Extrait →
________

Des documents révèlent la stratégie de défense de l'écosystème d'Apple

Des documents mis en évidence par The Verge et divulgués dans le cadre du procès Apple vs Epic Games ont révélé qu'Apple avait discuté de projets de téléchargement d'applications hors App Store, le blocage des utilisateurs dans son écosystème à l'aide de cartes-cadeaux, et la lutte contre le chaos dans le processus d'examen de l'App Store.

 

Apple fait tout pour garder ses clients

Plusieurs des documents internes concernent des discussions internes sur la possibilité de télécharger des applications iPhone en dehors de l'App Store. Certaines de ces discussions sont peut-être allées plus loin que prévu, puisqu'en 2008, le chef du logiciel Scott Forstall a demandé à Steve Jobs quel texte devrait apparaître aux utilisateurs d'iOS lorsqu'ils souhaitent ouvrir une application chargé hors des sentiers battus. Jobs a accepté l'alerte suivante : « Êtes-vous sûr de vouloir ouvrir l'application « Monkey Ball » du développeur « Sega » ? »

En octobre 2010, Jobs a déclaré lors d'une présentation de stratégie d'entreprise qu'un objectif clé de l'entreprise serait d'utiliser le cloud pour « lier tous nos produits ensemble, afin de verrouiller davantage les clients dans notre écosystème ».

En 2013, le vice-président senior des logiciels et services d'Apple, Eddy Cue, a salué le potentiel de regrouper des cartes-cadeaux iTunes avec de nouveaux appareils Apple au lieu de les mettre en vente pour enfermer davantage les clients dans l'écosystème de l'entreprise et les dissuader de changer de marque. Il a également explosé de colère contre l'équipe Apple Store pour son désintérêt envers la vente de cartes-cadeaux iTunes Store.

Qui va acheter un téléphone Samsung s'il a déjà acheté des applications, des films, etc. ? Ils doivent maintenant dépenser des centaines de dollars de plus pour arriver là où ils sont aujourd'hui.

Sur une note connexe, nos magasins Apple (en ligne et au détail) sont les seuls distributeurs dans le monde à avoir diminué d'année en année les ventes de cartes iTunes. Nous recommençons à progresser dans le commerce de détail mais c'est toujours une bataille difficile. Nos équipes ne comprennent tout simplement pas l'écosystème. Nous (Val et l'équipe) venons d'apprendre de Jennifer que les cartes iTunes ne sont pas une priorité pour elle. C'est ridicule. Qui quitte les produits Apple une fois qu'il a acheté des applications, de la musique, des films, etc. !

________

Exercice proposé 1 → Selon l'extrait sur l'écosystème d'Apple, en quelle année Scott Forstall a-t-il demandé à Steve Jobs quel texte afficher à l'ouverture d'une application chargée hors de l'App Store ?
Exercice proposé 2 → Pouvez-vous recopier le passage de l'extrait sur l'écosystème d'Apple qui commence par « En octobre 2010, Jobs » et se termine après « cartes-cadeaux iTunes Store. », en remplaçant « octobre » par « novembre » ?
Exercice proposé 3 → Poursuivez l'extrait sur l'écosystème d'Apple à partir de sa dernière phrase.

Données affichées →

________

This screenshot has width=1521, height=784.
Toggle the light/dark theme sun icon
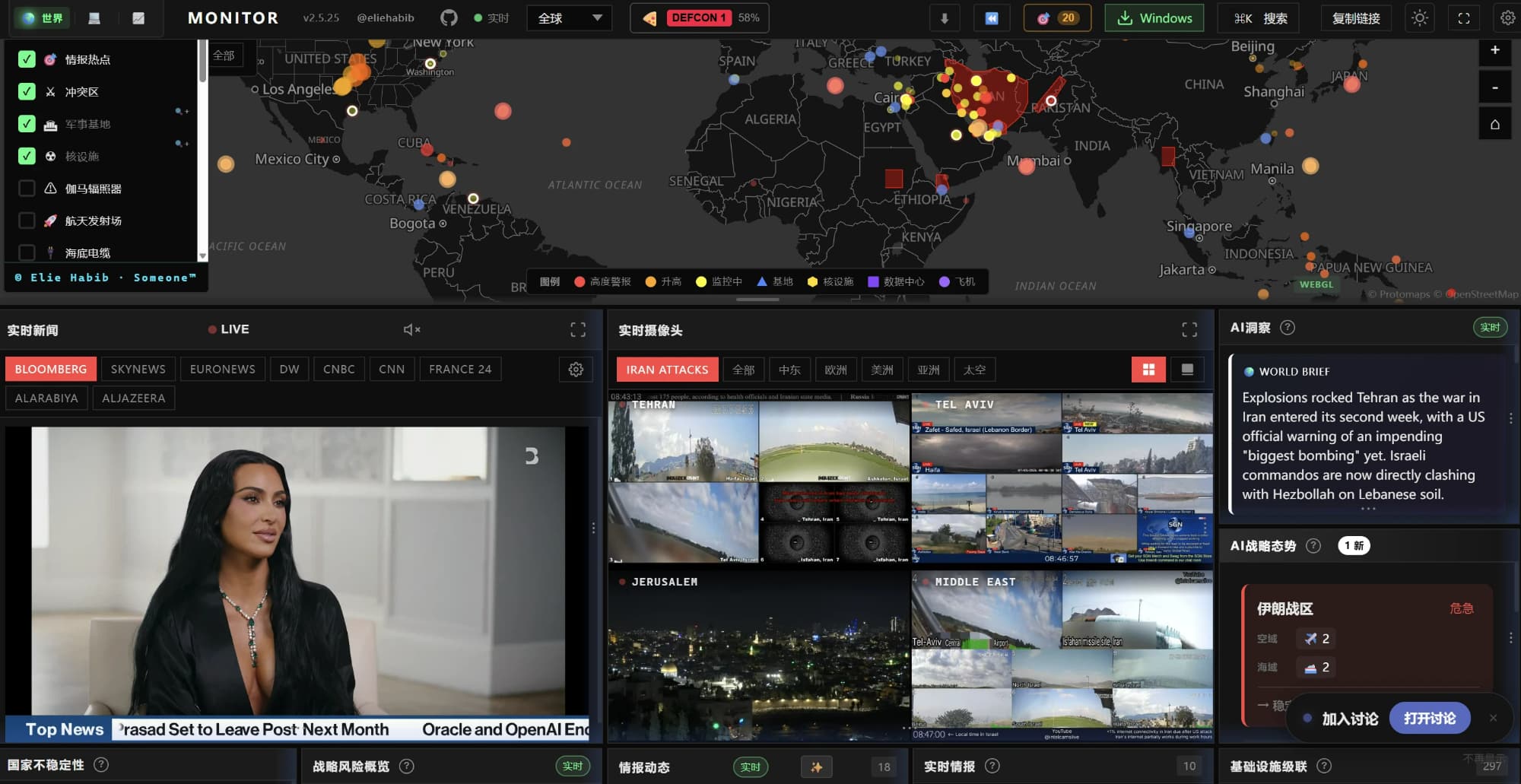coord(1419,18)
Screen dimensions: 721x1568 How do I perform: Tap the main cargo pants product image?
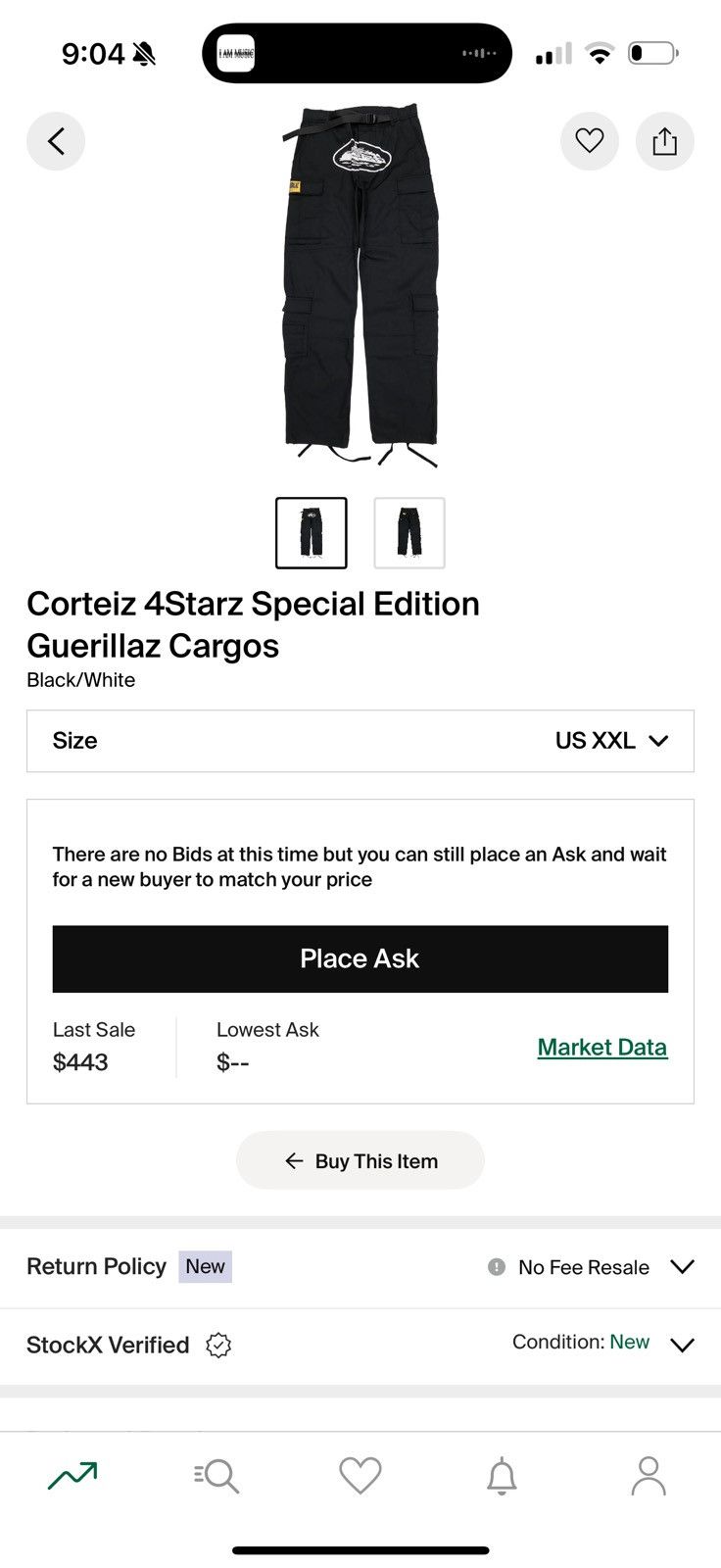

________

Réponse attendue 1 → En 2008.

Réponse attendue 2 →
En novembre 2010, Jobs a déclaré lors d'une présentation de stratégie d'entreprise qu'un objectif clé de l'entreprise serait d'utiliser le cloud pour « lier tous nos produits ensemble, afin de verrouiller davantage les clients dans notre écosystème ».

En 2013, le vice-président senior des logiciels et services d'Apple, Eddy Cue, a salué le potentiel de regrouper des cartes-cadeaux iTunes avec de nouveaux appareils Apple au lieu de les mettre en vente pour enfermer davantage les clients dans l'écosystème de l'entreprise et les dissuader de changer de marque. Il a également explosé de colère contre l'équipe Apple Store pour son désintérêt envers la vente de cartes-cadeaux iTunes Store.

Réponse attendue 3 →
[...]

...En attendant, Samsung fait des remises et distribue des conneries partout...

Samsung pousse maintenant les cartes Google Play avec un placement juste en dessous des téléphones -

Nous n'avons pas mis nos cartes avec nos présentoirs de produits (chez des tiers) depuis l'iPod. Ils doivent être à un endroit différent. Nous devrions avoir des cartes-cadeaux sur les tables comme nous le faisons dans la vente au détail Apple. Nous devrions également envisager de les fixer sur tous les portants de quincaillerie.

L'App Store est bel et bien chasse-gardé

En 2012, Cue a demandé au directeur de l'‌App Store‌ Matt Fischer que Shazam ne figure pas en tête de gondole sur l'‌App Store‌ :

Pas de promotion... nous n'allons pas promouvoir quelque chose dont l'objectif est de remplacer notre lecteur de musique à moins qu'il ne soit nettement meilleur que notre lecteur et ce n'est pas le cas.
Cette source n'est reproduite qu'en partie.